Submitted via IRC for Bytram
7nm AMD EPYC "Rome" CPU w/ 64C/128T to Cost $8K (56 Core Intel Xeon: $25K-50K)
Yesterday, we shared the core and thread counts of AMD's Zen 2 based Epyc lineup, with the lowest-end chip going as low as 8 cores while the top-end 7742 boasting 64 and double the threads. Today, the prices of these server parts have also surfaced, and it seems like they are going to be quite a bit cheaper than the competing Intel Xeon Platinum processors.
The top-end Epyc 7742 with a TDP of 225W (128 threads @ 3.4GHz) is said to sell for a bit less than $8K, while the lower clocked 7702 and 7702P (single-socket) are going to cost $7,215 and $4,955 (just) respectively. That's quite impressive, you're getting 64 Zen 2 cores for just $5,000, while on the other hand Intel's 28-core Xeon Platinum 8280 costs a whopping $18K and is half as powerful.

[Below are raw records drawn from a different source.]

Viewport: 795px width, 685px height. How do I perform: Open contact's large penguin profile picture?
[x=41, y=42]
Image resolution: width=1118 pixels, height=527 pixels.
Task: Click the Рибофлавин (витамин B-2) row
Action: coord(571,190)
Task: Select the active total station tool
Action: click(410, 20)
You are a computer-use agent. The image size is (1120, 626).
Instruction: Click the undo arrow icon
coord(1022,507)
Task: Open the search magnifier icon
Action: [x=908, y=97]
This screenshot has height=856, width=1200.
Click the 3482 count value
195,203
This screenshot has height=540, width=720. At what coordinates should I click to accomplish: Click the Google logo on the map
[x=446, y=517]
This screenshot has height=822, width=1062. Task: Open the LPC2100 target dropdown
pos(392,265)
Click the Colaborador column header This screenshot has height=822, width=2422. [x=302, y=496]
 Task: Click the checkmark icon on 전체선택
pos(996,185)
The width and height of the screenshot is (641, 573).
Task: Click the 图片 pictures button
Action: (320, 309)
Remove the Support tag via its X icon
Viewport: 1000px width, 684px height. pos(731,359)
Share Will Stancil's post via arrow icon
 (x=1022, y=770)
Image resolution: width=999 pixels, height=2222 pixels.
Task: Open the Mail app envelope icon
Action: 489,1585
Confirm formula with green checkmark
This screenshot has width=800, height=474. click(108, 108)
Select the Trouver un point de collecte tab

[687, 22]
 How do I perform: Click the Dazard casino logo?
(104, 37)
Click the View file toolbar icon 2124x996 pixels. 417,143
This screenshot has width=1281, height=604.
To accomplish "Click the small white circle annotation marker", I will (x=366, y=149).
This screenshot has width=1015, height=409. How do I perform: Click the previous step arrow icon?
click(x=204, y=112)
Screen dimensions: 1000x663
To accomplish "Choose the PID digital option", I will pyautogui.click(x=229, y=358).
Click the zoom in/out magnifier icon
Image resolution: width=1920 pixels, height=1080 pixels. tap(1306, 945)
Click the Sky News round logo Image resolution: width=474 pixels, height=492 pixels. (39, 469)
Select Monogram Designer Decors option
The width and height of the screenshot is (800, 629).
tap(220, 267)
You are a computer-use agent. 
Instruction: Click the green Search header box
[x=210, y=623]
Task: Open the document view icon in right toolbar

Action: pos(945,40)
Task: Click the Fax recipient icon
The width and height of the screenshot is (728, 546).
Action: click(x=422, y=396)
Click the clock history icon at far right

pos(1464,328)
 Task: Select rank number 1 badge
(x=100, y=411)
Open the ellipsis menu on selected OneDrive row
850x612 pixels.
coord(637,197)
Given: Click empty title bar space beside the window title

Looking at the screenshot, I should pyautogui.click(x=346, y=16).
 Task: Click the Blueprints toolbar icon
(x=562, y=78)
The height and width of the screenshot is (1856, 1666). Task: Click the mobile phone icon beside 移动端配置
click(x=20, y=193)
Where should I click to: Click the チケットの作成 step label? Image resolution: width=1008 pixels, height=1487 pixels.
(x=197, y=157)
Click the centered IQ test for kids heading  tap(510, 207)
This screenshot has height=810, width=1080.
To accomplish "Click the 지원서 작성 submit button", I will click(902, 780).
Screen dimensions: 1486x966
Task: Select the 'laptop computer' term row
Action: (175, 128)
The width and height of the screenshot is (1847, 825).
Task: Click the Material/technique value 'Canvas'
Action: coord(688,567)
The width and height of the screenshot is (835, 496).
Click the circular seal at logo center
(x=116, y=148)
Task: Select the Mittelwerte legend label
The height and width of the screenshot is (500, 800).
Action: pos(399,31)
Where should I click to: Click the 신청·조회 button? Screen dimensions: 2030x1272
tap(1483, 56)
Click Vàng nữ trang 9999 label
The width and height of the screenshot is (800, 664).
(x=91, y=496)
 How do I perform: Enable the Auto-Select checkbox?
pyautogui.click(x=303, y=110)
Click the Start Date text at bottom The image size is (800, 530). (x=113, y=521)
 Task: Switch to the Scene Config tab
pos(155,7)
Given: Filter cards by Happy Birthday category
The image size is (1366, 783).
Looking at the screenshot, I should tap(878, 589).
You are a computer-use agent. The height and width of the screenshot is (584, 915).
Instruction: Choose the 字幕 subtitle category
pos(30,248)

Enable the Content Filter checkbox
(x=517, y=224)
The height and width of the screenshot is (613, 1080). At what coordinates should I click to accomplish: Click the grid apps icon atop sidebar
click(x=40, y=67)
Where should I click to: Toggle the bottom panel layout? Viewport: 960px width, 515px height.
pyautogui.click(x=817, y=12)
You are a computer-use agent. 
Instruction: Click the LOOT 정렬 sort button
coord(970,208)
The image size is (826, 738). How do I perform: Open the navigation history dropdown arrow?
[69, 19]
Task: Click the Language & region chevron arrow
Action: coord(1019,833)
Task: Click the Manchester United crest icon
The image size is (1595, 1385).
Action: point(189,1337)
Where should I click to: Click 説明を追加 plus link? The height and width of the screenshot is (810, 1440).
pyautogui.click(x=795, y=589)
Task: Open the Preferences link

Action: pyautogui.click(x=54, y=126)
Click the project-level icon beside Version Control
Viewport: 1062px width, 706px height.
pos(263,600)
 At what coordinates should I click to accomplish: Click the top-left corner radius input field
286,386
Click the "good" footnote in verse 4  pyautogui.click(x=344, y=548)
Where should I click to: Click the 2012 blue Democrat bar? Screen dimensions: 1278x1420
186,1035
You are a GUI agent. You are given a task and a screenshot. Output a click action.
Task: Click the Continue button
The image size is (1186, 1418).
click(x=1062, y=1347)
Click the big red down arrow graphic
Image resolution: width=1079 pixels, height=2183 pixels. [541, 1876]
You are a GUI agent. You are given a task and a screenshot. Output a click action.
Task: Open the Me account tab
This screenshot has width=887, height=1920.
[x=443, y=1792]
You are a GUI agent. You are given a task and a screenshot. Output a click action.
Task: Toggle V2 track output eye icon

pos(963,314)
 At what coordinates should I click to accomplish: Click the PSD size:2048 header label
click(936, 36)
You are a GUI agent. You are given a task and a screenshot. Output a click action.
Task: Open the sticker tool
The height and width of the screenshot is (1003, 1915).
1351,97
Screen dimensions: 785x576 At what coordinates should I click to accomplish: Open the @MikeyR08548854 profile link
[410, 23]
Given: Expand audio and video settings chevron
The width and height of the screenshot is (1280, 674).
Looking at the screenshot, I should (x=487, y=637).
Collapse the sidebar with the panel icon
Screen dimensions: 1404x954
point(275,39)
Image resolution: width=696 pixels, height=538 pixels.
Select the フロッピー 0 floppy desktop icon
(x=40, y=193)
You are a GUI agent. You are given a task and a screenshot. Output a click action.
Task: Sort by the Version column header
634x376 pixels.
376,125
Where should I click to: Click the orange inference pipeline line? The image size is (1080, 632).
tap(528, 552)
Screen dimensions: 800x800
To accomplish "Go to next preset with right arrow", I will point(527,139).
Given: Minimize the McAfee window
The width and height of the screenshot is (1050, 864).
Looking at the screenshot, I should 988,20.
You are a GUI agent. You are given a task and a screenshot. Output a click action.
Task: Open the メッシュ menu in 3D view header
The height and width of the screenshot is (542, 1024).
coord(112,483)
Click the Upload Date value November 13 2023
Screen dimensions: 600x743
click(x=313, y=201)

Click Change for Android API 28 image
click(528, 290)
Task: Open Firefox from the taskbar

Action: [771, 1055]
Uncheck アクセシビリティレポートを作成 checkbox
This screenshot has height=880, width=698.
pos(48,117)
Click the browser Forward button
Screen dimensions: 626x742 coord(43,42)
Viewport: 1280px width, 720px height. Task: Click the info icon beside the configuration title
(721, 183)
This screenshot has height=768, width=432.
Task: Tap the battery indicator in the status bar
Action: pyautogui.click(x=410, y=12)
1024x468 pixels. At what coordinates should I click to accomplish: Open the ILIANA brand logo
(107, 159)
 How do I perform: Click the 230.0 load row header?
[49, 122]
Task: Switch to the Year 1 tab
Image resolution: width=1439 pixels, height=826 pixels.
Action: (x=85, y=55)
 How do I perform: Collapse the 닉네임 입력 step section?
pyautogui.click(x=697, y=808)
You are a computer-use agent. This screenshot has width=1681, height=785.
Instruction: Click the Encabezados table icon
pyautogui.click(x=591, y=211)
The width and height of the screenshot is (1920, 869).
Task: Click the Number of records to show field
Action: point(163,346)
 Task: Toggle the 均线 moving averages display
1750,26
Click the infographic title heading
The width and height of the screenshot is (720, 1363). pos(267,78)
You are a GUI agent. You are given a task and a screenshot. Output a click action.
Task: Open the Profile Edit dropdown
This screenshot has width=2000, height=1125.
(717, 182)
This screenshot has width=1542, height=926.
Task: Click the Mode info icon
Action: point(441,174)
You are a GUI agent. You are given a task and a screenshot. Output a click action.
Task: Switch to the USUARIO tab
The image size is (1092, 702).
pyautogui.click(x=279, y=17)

(Score: 2, Interesting) by Anonymous Coward on Sunday June 23 2019, @10:28PM (1 child)
I had this discussion at work and lost.
Pros:
License costs for all but one vendor go down by half, as they are socket based, not core based. We would be able to turn all our multi processor systems into single processor systems (enough pci-e lanes with the Epyc part), and keep the same host count while increasing capacity. License cost savings would pay for the hardware in less than three years.
AMD is less expensive initially too.
Cons:
Can't live migrate workloads from existing Xeon based hardware to Epyc based hardware. Inconvenient, but is not a deal killer for us.
Moron managers can't wrap heads around concept that things have changed-- turns out this one trumps everything.
(Score: 0) by Anonymous Coward on Monday June 24 2019, @02:47AM
Things will change when the first company goes bankrupt over intel on delivering on their promises.